# [Exercise data]
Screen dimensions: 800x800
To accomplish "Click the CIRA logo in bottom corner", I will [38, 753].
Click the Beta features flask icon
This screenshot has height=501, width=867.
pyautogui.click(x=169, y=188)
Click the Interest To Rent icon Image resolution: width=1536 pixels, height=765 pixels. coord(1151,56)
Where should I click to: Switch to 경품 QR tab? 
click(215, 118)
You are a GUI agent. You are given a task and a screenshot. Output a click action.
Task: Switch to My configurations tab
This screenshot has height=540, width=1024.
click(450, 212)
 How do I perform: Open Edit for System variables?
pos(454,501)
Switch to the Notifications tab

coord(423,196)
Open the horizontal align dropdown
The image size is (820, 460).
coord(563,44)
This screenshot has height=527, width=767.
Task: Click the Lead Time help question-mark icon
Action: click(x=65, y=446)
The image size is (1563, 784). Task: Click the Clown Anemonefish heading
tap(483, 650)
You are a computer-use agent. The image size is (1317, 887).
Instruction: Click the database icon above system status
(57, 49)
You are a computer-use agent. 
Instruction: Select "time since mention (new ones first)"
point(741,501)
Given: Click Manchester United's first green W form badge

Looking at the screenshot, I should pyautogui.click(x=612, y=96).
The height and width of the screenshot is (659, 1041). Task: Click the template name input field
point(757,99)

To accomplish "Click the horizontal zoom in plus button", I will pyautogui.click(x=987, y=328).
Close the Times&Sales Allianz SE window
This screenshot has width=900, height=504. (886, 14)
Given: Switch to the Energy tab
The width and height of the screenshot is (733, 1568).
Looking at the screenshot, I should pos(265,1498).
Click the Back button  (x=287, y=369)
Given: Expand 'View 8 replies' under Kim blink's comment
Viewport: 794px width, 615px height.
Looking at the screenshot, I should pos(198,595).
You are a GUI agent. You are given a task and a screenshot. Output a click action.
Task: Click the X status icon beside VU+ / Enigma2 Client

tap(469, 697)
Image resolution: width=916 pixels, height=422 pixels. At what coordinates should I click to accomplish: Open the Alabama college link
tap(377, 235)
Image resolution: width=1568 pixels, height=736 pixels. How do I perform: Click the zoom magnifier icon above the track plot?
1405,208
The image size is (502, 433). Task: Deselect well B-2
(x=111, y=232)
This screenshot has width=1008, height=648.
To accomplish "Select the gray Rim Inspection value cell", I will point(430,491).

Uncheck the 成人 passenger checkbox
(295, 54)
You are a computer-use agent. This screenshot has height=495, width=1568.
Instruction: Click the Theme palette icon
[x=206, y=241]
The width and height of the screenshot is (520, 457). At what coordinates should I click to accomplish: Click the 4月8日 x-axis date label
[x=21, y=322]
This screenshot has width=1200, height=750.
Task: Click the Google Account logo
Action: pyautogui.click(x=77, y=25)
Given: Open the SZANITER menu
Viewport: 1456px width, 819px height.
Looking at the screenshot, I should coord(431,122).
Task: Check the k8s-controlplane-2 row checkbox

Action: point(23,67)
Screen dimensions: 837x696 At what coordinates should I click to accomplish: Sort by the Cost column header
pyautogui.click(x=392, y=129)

# [Task goal]
Transcribe every entry verbatim.

# [Finished exercise]
Screen dimensions: 800x800
To accomplish "Click the CIRA logo in bottom corner", I will [38, 753].
Click the Beta features flask icon
This screenshot has height=501, width=867.
pyautogui.click(x=169, y=188)
Click the Interest To Rent icon Image resolution: width=1536 pixels, height=765 pixels. coord(1151,56)
Where should I click to: Switch to 경품 QR tab? 
click(215, 118)
You are a GUI agent. You are given a task and a screenshot. Output a click action.
Task: Switch to My configurations tab
This screenshot has height=540, width=1024.
click(450, 212)
 How do I perform: Open Edit for System variables?
pos(454,501)
Switch to the Notifications tab

coord(423,196)
Open the horizontal align dropdown
The image size is (820, 460).
coord(563,44)
This screenshot has height=527, width=767.
Task: Click the Lead Time help question-mark icon
Action: click(x=65, y=446)
The image size is (1563, 784). Task: Click the Clown Anemonefish heading
tap(483, 650)
You are a computer-use agent. The image size is (1317, 887).
Instruction: Click the database icon above system status
(57, 49)
You are a computer-use agent. 
Instruction: Select "time since mention (new ones first)"
point(741,501)
Given: Click Manchester United's first green W form badge

Looking at the screenshot, I should pyautogui.click(x=612, y=96).
The height and width of the screenshot is (659, 1041). Task: Click the template name input field
point(757,99)

To accomplish "Click the horizontal zoom in plus button", I will pyautogui.click(x=987, y=328).
Close the Times&Sales Allianz SE window
This screenshot has width=900, height=504. (886, 14)
Given: Switch to the Energy tab
The width and height of the screenshot is (733, 1568).
Looking at the screenshot, I should pos(265,1498).
Click the Back button  (x=287, y=369)
Given: Expand 'View 8 replies' under Kim blink's comment
Viewport: 794px width, 615px height.
Looking at the screenshot, I should pos(198,595).
You are a GUI agent. You are given a task and a screenshot. Output a click action.
Task: Click the X status icon beside VU+ / Enigma2 Client

tap(469, 697)
Image resolution: width=916 pixels, height=422 pixels. At what coordinates should I click to accomplish: Open the Alabama college link
tap(377, 235)
Image resolution: width=1568 pixels, height=736 pixels. How do I perform: Click the zoom magnifier icon above the track plot?
1405,208
The image size is (502, 433). Task: Deselect well B-2
(x=111, y=232)
This screenshot has width=1008, height=648.
To accomplish "Select the gray Rim Inspection value cell", I will point(430,491).

Uncheck the 成人 passenger checkbox
(295, 54)
You are a computer-use agent. This screenshot has height=495, width=1568.
Instruction: Click the Theme palette icon
[x=206, y=241]
The width and height of the screenshot is (520, 457). At what coordinates should I click to accomplish: Click the 4月8日 x-axis date label
[x=21, y=322]
This screenshot has width=1200, height=750.
Task: Click the Google Account logo
Action: pyautogui.click(x=77, y=25)
Given: Open the SZANITER menu
Viewport: 1456px width, 819px height.
Looking at the screenshot, I should coord(431,122).
Task: Check the k8s-controlplane-2 row checkbox

Action: point(23,67)
Screen dimensions: 837x696 At what coordinates should I click to accomplish: Sort by the Cost column header
pyautogui.click(x=392, y=129)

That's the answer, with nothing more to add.